▶ _Exercise aim_:
Filter the records below for the word "nicht". Keep each line that has it.

(Stored data)
■ ■ ■ ■

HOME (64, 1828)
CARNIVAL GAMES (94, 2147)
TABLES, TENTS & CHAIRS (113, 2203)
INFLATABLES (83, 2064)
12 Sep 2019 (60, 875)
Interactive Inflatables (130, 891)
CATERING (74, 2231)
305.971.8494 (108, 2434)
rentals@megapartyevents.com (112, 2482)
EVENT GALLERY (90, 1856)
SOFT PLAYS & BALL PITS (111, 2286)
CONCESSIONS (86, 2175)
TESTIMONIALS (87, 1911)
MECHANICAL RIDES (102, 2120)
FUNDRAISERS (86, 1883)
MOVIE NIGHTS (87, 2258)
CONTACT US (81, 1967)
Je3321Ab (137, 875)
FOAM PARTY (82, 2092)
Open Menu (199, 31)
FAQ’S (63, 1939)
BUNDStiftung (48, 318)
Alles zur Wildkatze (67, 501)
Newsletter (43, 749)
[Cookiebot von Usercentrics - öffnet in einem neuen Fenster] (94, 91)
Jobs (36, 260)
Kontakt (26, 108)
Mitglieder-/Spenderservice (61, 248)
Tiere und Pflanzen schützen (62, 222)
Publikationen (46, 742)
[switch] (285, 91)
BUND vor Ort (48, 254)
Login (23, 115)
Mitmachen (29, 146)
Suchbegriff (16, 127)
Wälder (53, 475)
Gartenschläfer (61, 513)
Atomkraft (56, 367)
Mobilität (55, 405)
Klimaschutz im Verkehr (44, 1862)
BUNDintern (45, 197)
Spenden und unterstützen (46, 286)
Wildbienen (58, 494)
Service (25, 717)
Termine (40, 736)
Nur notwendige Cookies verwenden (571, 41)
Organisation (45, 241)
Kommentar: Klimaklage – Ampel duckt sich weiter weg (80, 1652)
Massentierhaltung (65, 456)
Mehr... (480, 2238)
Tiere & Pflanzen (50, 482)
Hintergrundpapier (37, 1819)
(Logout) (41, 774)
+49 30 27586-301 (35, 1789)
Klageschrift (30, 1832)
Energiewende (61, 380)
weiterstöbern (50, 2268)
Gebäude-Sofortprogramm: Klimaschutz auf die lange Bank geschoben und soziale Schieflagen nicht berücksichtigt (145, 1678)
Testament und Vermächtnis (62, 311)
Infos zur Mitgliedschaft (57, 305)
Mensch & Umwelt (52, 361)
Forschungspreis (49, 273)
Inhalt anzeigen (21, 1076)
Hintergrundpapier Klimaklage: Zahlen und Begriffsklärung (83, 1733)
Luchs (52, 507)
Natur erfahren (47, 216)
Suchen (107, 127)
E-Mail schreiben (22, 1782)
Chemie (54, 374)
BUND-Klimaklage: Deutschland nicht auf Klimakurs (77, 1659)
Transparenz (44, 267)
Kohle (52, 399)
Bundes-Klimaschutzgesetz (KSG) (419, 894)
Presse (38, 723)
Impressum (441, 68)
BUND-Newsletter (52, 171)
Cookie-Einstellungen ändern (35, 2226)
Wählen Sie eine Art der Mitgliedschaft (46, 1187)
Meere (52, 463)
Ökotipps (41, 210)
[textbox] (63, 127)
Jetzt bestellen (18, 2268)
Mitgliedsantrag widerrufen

■ ■ ■ ■

▶ _Solution to the problem_:
Gebäude-Sofortprogramm: Klimaschutz auf die lange Bank geschoben und soziale Schieflagen nicht berücksichtigt (145, 1678)
BUND-Klimaklage: Deutschland nicht auf Klimakurs (77, 1659)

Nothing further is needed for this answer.